------ TEXTE FOURNI ------
Homélie de Stanislas Lalanne pour le 7e dimanche de Pâques 24 mai 2020
Chers amis, à quelques heures de sa passion, dans une longue prière adressée à son Père, Jésus récapitule l’ensemble de sa vie. Comme s’il en faisait la relecture !
Il exprime ce qui a constitué le ressort profond et permanent de sa vie donné, de sa vie livrée : l’accomplissement de l’œuvre du Père.
Après l’écoute de cet évangile, je souhaite évoquer avec vous un mot, souvent mal compris, et une expression prononcés par Jésus dès sa première phrase :
• le mot « gloire »,
• l’expression « la vie éternelle ».
D’abord le mot gloire. C’est le dernier soir de Jésus, quelques heures donc avant sa mort sur la croix des criminels. Et il prie : « Père, glorifie ton Fils afin que ton Fils te glorifie. »
Surprenante gloire de Dieu ! En hébreu, la gloire, c’est le poids. Poids d’une vie qui tient face aux puissances de mort et de vanité.
------ JEU DE DONNÉES ------
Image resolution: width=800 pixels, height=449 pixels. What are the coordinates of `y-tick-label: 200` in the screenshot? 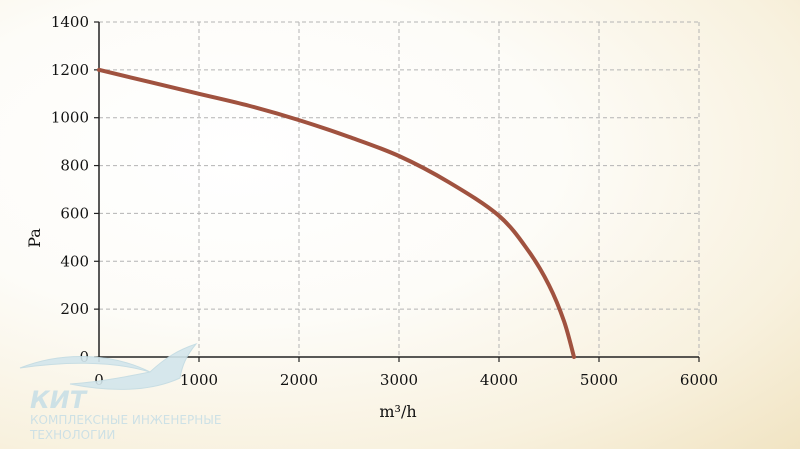 It's located at (74, 309).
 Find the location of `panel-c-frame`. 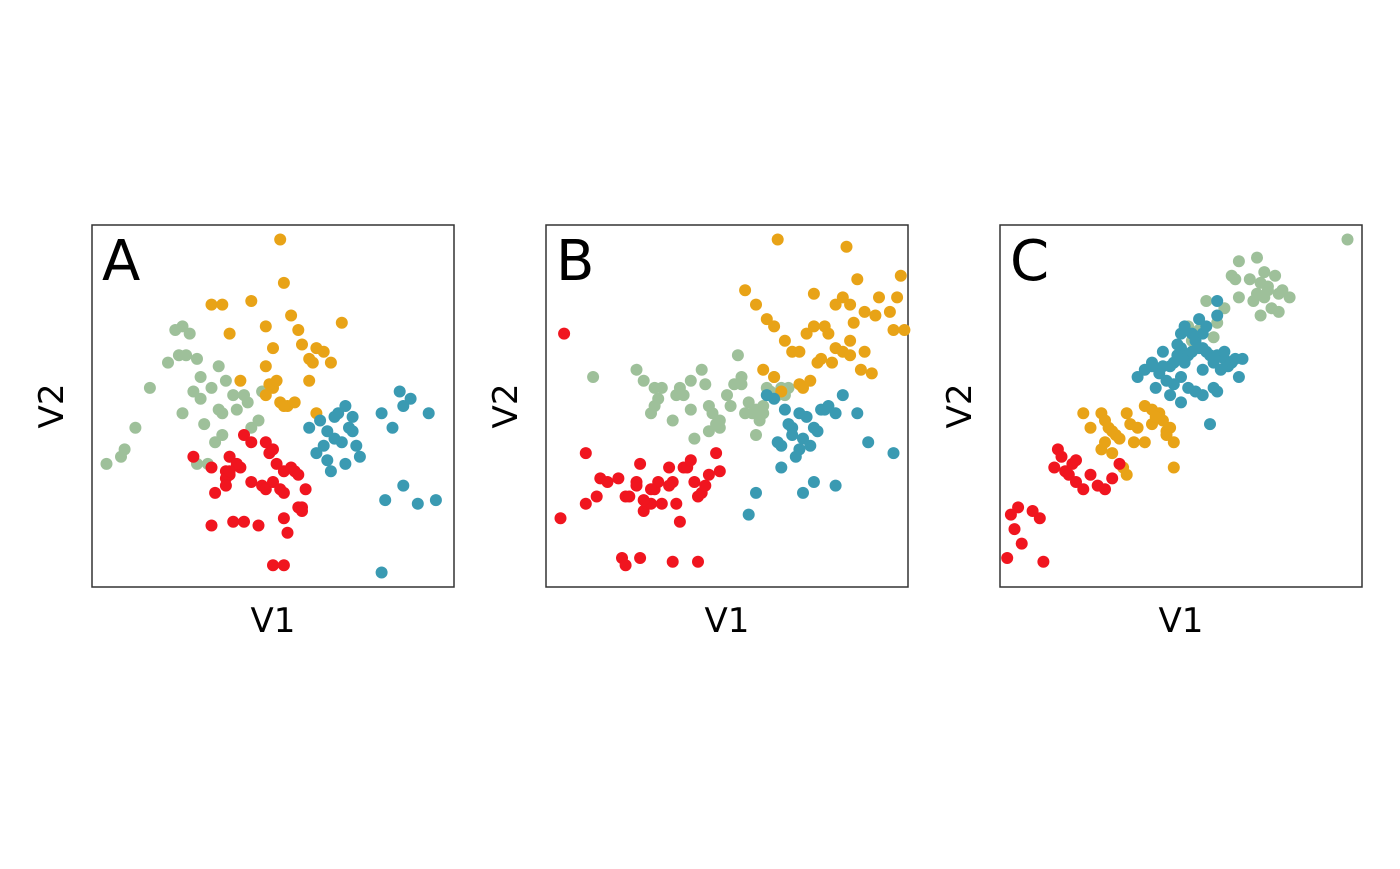

panel-c-frame is located at coordinates (1181, 406).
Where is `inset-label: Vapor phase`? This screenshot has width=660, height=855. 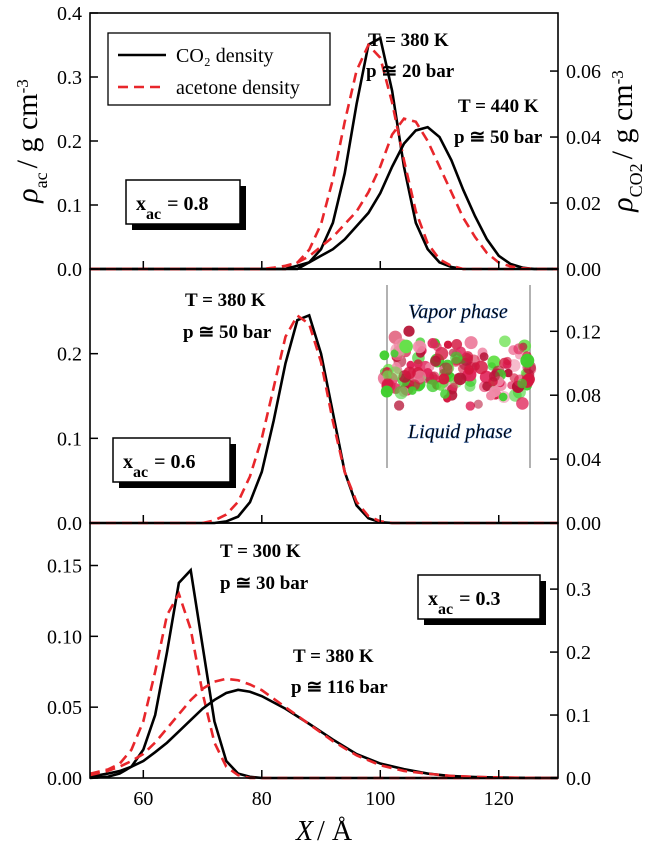 inset-label: Vapor phase is located at coordinates (458, 312).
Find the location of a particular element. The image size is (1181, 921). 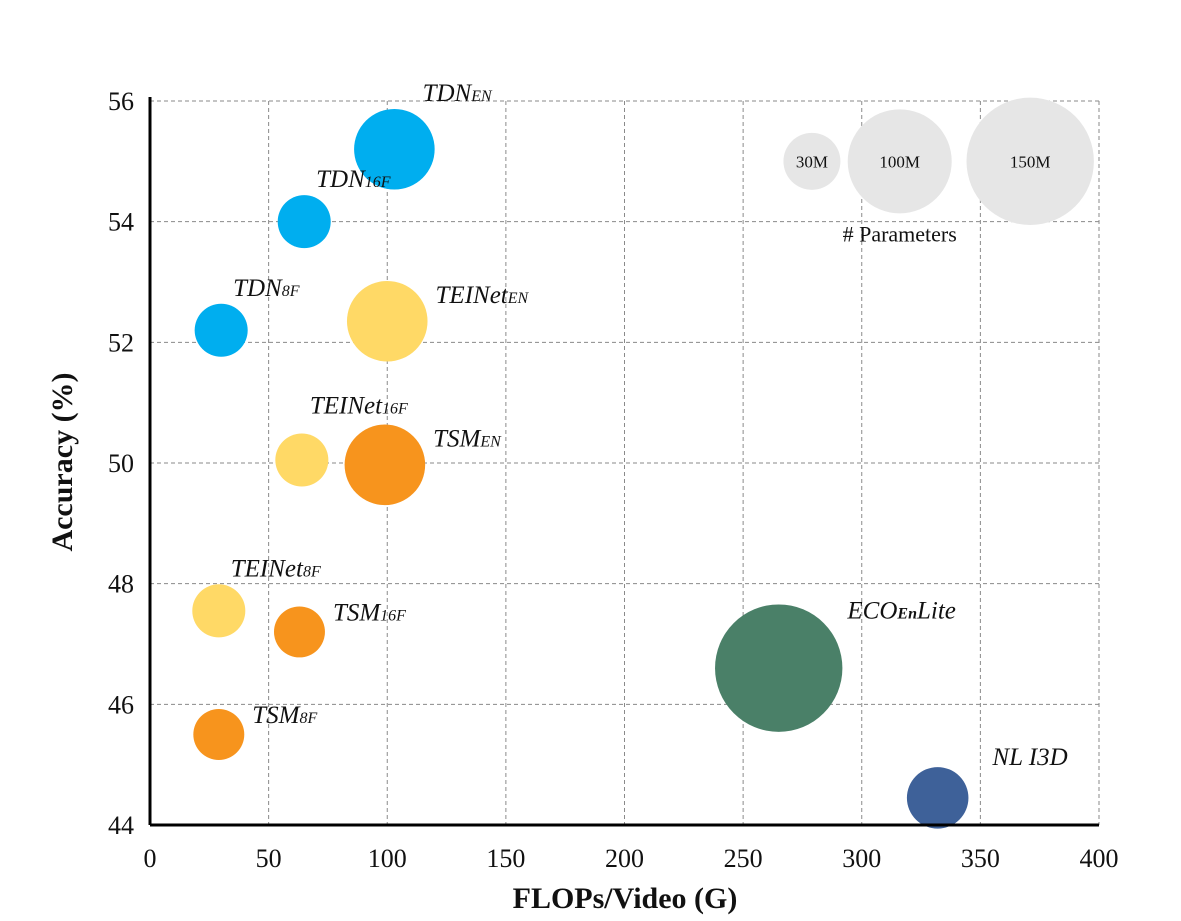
------
*TÂCHE*
Poursuivez, s'il vous plaît, l'homélie du 7e dimanche de Pâques à la suite de sa dernière phrase.

*CORRIGÉ*
C’est sur le visage de l’homme que resplendit la gloire de Dieu. On pourrait parler du visage humain, ce côté pile de la face de Dieu…
A Lyon, saint Irénée le proclamait déjà vers l’an 200. Ecoutez-le : « La gloire de Dieu, c’est l’homme vivant, et la vie de l’homme, c’est de voir Dieu. » Magnifique ! L’homme vivant, libre de voir Dieu et de l’aimer en tout frère humain.
Au cœur de nos détresses, Dieu offre la gloire de sa vie pour nous rendre vivants et pour qu’à notre tour nous fassions vivre les autres.
Vivre, c’est mystérieusement traverser la souffrance. Non pas la rechercher, mais l’affronter, car les pouvoirs de mort attaquent jalousement la vie que Dieu donne.
Au rejeté et au méprisé, au malade et au pécheur, Jésus redonne son poids de vie et d’éternité, lui faisant partager sa palme de mort et de résurrection.
La gloire de Dieu, c’est son poids d’amour qui nous fait vivre ! Les anges de Noël nous le rappellent : « Gloire à Dieu au plus haut des cieux et paix sur la terre aux hommes qu’il aime. »
Evoquons maintenant « la vie éternelle ». A vrai dire, on n’en parle pas beaucoup. C’est une expression qui revient souvent dans la catéchèse, la prédication…
Frères et sœurs, vous qui m’écoutez, êtes-vous déjà entrés dans la vie éternelle ? Vous allez probablement me répondre que non, en pensant que, sinon, vous ne seriez pas là à m’écouter !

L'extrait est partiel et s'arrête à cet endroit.